In the European case with its *Graphene flagship, something similar happened. While there is no doubt of the scientific excellence of the flagship project, the reasons why it finally became a winner in the flagship competition might have been related to the attention on graphene. The project itself started quite humbly, and it differed from the other flagship proposals that were much more oriented towards economic or societal challenges. But the attention graphene received after the Nobel Prize, plus the engagement of some large companies, helped to frame the project in terms of its economic profitability.  And. this might have helped to bring attention and make sense of the project in the terms the European Commission was interested in.

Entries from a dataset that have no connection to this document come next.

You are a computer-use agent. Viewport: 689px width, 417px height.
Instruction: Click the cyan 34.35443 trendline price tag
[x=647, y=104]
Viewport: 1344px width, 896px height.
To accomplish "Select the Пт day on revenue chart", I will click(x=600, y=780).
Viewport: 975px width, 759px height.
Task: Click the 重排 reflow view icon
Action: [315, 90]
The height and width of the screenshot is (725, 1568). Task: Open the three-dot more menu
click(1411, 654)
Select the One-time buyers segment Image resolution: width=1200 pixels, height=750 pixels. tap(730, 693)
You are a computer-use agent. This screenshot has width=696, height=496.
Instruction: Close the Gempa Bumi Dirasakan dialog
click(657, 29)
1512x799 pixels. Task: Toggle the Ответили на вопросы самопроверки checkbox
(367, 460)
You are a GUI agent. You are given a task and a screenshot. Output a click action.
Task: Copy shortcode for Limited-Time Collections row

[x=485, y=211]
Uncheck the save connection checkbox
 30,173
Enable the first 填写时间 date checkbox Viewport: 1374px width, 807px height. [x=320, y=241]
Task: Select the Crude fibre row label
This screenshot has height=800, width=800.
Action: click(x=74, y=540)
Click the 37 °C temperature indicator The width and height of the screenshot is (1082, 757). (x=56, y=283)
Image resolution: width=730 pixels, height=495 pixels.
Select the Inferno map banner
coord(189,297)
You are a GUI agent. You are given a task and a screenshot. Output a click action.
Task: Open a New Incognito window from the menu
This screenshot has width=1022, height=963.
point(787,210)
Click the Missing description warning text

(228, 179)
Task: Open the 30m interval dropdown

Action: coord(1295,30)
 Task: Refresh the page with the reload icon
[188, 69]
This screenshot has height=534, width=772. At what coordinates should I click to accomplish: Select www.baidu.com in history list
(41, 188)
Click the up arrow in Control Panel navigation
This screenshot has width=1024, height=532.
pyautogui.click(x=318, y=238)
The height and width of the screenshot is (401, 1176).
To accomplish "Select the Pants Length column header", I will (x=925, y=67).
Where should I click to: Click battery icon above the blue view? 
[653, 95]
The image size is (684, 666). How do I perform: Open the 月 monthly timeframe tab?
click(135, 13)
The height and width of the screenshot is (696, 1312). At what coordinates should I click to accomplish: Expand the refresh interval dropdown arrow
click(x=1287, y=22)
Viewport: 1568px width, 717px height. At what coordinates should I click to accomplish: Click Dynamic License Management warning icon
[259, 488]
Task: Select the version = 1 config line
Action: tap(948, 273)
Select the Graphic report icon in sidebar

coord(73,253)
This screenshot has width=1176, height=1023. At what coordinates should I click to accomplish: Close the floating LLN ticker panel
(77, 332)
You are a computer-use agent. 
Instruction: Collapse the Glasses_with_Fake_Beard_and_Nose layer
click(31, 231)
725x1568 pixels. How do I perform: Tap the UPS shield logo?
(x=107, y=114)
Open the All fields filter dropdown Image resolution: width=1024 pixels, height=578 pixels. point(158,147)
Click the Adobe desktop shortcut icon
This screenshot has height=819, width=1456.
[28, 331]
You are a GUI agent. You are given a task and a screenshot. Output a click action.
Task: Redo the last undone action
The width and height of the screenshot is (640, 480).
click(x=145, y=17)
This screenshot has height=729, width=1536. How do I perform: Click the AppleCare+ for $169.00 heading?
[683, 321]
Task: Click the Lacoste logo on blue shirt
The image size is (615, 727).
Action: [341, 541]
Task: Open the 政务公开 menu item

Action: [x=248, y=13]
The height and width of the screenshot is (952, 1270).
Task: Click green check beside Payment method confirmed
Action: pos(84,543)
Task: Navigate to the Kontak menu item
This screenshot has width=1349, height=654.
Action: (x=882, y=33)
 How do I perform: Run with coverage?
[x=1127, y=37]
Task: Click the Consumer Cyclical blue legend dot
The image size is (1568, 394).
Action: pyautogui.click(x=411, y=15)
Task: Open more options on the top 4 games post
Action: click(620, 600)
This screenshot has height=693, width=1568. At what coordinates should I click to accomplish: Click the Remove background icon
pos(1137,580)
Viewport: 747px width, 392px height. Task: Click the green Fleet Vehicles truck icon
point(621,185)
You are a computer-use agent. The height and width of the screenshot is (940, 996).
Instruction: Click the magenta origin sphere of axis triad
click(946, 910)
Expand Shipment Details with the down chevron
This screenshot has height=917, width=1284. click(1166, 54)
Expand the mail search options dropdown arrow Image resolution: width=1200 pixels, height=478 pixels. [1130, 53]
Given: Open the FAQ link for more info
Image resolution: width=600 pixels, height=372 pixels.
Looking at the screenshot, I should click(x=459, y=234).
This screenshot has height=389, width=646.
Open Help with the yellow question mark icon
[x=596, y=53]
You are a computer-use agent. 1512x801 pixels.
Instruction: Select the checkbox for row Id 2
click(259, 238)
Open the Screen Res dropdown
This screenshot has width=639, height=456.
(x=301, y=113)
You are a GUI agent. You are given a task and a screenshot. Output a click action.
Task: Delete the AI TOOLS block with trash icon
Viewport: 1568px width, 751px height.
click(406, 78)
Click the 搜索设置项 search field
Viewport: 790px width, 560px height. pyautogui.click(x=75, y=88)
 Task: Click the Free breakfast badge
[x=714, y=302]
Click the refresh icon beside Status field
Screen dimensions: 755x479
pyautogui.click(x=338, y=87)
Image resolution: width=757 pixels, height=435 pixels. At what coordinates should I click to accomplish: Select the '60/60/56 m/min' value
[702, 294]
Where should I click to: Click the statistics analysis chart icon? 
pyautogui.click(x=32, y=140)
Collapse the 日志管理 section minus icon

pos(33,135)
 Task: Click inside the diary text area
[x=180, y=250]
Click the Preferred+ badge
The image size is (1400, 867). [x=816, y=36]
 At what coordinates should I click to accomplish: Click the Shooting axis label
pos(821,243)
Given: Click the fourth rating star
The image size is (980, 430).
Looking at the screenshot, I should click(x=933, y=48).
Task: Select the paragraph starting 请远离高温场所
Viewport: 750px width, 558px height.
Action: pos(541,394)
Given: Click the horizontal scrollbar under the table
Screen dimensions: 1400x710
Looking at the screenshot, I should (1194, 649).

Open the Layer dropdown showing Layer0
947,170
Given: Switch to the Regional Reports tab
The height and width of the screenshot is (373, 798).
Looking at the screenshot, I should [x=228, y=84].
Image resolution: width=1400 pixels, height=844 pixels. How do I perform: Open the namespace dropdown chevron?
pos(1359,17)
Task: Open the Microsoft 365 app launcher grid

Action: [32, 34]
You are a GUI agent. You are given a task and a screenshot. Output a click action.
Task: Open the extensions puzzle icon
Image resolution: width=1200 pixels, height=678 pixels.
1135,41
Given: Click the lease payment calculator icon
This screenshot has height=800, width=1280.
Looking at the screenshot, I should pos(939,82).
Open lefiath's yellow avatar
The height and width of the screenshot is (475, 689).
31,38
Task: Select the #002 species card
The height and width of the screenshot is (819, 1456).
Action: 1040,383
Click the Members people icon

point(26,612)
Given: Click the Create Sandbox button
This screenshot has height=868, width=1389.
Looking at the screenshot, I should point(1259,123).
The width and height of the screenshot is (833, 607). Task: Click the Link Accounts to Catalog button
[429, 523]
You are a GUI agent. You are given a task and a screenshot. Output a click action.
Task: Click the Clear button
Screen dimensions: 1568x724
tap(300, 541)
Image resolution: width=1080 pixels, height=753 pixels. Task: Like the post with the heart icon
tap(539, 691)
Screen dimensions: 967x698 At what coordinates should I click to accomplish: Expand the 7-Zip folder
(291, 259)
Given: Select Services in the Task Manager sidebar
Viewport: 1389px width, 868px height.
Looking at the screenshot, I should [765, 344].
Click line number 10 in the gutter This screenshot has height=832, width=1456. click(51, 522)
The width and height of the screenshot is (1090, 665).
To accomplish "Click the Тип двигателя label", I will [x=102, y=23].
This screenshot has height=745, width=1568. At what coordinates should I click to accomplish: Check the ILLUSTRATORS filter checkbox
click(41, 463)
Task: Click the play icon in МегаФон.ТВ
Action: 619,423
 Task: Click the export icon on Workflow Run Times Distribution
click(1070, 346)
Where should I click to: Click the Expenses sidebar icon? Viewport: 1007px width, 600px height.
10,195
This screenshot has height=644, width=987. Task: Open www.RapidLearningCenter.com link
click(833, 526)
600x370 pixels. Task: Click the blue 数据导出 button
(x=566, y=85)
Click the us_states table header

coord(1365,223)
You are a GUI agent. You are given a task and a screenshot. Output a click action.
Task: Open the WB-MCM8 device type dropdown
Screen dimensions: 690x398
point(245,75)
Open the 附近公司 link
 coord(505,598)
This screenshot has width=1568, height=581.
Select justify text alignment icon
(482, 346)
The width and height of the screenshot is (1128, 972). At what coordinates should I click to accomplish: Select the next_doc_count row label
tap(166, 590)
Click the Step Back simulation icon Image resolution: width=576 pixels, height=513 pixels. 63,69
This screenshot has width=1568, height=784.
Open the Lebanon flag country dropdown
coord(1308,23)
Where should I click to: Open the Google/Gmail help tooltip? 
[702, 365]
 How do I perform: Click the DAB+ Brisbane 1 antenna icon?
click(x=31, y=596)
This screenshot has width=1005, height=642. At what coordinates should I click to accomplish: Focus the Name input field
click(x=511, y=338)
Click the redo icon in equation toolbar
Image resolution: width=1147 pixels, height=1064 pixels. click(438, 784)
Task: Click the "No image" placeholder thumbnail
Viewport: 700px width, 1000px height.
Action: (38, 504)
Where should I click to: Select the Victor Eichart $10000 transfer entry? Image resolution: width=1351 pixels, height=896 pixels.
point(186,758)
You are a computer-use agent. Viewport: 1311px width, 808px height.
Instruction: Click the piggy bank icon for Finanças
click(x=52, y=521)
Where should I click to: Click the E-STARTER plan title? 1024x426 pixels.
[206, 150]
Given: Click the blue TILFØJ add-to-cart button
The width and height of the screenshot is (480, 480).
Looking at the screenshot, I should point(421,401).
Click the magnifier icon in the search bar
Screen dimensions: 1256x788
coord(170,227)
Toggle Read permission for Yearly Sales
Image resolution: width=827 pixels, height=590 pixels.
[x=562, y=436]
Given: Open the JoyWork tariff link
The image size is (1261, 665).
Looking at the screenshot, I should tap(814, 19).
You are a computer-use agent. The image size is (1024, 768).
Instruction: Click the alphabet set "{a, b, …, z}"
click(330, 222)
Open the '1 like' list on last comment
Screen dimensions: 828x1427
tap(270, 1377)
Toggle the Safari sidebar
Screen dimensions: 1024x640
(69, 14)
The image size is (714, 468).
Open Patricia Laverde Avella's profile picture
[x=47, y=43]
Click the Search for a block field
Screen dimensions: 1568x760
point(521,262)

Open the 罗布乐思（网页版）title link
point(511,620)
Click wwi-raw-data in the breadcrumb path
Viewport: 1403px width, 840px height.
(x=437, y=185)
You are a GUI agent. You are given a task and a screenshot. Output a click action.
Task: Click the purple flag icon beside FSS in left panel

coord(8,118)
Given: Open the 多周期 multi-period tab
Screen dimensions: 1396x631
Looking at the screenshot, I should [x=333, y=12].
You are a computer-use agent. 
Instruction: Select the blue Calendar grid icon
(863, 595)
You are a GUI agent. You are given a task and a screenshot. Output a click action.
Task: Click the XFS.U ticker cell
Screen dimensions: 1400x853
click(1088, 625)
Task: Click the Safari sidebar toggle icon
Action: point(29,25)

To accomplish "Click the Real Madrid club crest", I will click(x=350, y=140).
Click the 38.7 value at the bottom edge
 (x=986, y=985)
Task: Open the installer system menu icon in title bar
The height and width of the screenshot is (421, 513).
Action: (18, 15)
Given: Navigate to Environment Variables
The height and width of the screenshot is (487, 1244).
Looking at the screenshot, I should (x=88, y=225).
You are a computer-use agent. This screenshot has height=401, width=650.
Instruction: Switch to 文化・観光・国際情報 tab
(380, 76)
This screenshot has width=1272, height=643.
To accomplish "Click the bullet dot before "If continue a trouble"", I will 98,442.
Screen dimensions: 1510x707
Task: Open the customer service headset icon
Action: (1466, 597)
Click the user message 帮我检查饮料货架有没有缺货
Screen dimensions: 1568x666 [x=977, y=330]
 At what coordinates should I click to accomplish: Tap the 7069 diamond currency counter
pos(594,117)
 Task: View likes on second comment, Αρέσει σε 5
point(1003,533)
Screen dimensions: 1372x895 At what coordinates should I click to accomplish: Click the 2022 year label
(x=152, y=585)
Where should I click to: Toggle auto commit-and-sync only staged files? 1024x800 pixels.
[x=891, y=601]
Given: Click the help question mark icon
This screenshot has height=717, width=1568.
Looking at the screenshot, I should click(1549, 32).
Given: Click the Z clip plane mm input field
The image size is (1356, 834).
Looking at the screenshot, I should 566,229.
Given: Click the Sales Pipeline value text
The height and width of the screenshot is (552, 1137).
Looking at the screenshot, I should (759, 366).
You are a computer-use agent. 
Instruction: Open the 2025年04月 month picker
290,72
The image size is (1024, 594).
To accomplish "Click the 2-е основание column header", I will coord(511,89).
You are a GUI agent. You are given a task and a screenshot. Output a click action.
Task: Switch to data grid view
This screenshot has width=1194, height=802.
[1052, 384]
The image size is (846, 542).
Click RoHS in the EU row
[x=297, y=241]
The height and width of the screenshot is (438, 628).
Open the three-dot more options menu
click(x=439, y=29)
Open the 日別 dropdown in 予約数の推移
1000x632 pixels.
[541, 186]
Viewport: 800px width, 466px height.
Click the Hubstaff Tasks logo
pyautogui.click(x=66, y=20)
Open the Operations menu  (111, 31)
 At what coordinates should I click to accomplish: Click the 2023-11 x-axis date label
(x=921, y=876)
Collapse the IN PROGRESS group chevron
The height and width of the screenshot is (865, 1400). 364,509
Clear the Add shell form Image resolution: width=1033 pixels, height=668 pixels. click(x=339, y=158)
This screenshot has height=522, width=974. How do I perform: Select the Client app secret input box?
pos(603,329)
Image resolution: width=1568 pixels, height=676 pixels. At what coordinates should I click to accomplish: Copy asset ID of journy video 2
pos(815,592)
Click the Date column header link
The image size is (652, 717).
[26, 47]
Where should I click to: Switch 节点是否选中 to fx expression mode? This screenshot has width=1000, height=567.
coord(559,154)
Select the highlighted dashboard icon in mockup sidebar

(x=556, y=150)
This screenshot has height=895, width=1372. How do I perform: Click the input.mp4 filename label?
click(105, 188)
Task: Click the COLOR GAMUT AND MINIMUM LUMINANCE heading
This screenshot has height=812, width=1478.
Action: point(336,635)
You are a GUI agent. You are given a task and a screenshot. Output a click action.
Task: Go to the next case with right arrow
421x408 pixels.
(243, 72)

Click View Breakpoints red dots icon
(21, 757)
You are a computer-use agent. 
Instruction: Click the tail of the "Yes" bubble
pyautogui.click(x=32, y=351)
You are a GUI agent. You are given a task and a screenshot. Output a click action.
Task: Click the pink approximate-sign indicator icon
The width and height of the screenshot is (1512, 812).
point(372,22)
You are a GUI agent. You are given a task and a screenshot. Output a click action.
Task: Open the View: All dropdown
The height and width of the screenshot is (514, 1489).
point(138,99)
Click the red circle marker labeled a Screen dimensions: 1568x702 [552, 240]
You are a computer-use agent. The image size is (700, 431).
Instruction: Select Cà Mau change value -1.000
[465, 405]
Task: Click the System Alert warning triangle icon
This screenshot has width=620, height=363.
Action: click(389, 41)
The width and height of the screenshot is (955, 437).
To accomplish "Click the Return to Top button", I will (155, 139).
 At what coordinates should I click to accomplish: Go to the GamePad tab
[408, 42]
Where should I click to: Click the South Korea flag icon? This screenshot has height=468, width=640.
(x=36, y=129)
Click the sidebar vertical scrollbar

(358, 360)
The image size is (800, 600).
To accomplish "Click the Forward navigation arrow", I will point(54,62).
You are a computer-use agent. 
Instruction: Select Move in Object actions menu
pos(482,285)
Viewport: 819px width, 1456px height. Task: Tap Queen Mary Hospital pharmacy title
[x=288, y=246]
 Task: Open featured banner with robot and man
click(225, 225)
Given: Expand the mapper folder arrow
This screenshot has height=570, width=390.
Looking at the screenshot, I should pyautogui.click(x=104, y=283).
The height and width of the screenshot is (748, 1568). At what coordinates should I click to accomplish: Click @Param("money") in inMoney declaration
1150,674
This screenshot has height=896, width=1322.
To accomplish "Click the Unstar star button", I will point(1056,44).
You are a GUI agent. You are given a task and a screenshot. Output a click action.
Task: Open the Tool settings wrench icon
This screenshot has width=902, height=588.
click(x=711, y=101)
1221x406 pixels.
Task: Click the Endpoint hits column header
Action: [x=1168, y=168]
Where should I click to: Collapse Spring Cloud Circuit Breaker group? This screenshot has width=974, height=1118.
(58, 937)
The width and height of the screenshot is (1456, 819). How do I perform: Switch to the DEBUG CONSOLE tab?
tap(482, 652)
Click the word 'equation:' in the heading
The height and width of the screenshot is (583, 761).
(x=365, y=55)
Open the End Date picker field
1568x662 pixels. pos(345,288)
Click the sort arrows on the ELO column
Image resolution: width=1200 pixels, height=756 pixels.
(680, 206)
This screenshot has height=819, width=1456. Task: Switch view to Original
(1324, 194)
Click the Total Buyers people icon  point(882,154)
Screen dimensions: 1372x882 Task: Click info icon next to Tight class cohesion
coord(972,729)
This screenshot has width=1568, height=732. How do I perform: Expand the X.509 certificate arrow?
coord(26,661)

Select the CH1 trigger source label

In contrast, if you think of the US, the hype has been there (the number of companies engaged in graphene research is only increasing) but it has not had a big echo in policy. One of the reasons might be because this idea of global competition and being left behind is not so present in the US. And in the case of Canada for example, graphene has been taken up by the graphite (mining) community, which is a very local feature.

So answering your questions, the hype has been quite global and fed in a global way (developments in one place resonate in the other) but different geographical areas have reacted in relation to their contingent expectations to what this hype dynamic provided.

  • What do you think of graphene?

I think it’s the new material with more YouTube videos (this one is particularly good in over promising for example)  and the coolest superhero (Mr G from the Flagship). But seriously,  I often get asked that question when I do interviews with actors in the field, since they are curious to learn about the outsider perspective. But to be honest I try to remain as neutral and distant as possible regarding my research object… and not getting caught in the hype!

Thanks so much for a fascinating interview Carla and I very much appreciate the inclusion of Canada in your response to the question about the international response to graphene hype. (Here are three of my postings on graphite and mining in Canada: Canada’s contribution to graphene research: big graphite flakes [Feb. 6, 2012]; A ‘graphite today, graphene tomorrow’ philosophy from Focus Graphite [April 17, 2013[; and Lomiko’s Quatre Milles graphite flakes—pure and ultra pure [April 17, 2013] There are others you can find by searching ‘graphite’ in the blog’s search box.)

* For anyone curious about the Nobel prize and graphene, there’s this Oct.7, 2010 posting. Plus, the Graphene Flagship was one of several projects competing for one of the two 1B Euro research prizes awarded in January 2013 (the win is mentioned in my Jan. 28, 2013 posting).

Merry Christmas, Happy New Year, and Happy Holidays to all!